YOUR TASK: In these entries, tally the lines where "size" occurs. Respond with only the count.

• • • •

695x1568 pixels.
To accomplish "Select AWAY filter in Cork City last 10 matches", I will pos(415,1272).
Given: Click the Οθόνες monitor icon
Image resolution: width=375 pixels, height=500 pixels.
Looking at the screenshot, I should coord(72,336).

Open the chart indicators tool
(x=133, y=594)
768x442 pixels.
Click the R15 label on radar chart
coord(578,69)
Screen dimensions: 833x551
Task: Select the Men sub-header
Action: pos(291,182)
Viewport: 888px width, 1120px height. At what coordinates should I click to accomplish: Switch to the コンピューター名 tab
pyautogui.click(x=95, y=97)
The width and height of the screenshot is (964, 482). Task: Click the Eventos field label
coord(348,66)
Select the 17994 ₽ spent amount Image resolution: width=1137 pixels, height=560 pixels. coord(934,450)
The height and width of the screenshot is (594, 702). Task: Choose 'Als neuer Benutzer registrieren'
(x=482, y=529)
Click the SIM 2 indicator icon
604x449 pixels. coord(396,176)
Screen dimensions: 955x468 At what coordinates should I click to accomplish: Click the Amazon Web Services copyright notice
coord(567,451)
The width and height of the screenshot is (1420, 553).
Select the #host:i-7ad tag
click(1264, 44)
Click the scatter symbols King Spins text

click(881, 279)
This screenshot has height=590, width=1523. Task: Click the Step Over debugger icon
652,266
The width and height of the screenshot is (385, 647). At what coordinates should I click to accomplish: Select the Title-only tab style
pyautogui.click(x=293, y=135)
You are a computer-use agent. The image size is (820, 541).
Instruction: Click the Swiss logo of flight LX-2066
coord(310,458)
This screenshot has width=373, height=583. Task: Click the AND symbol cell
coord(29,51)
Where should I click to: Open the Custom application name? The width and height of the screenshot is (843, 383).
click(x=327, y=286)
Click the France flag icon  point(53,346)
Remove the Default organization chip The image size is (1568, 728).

• • • •

SOLUTION: 2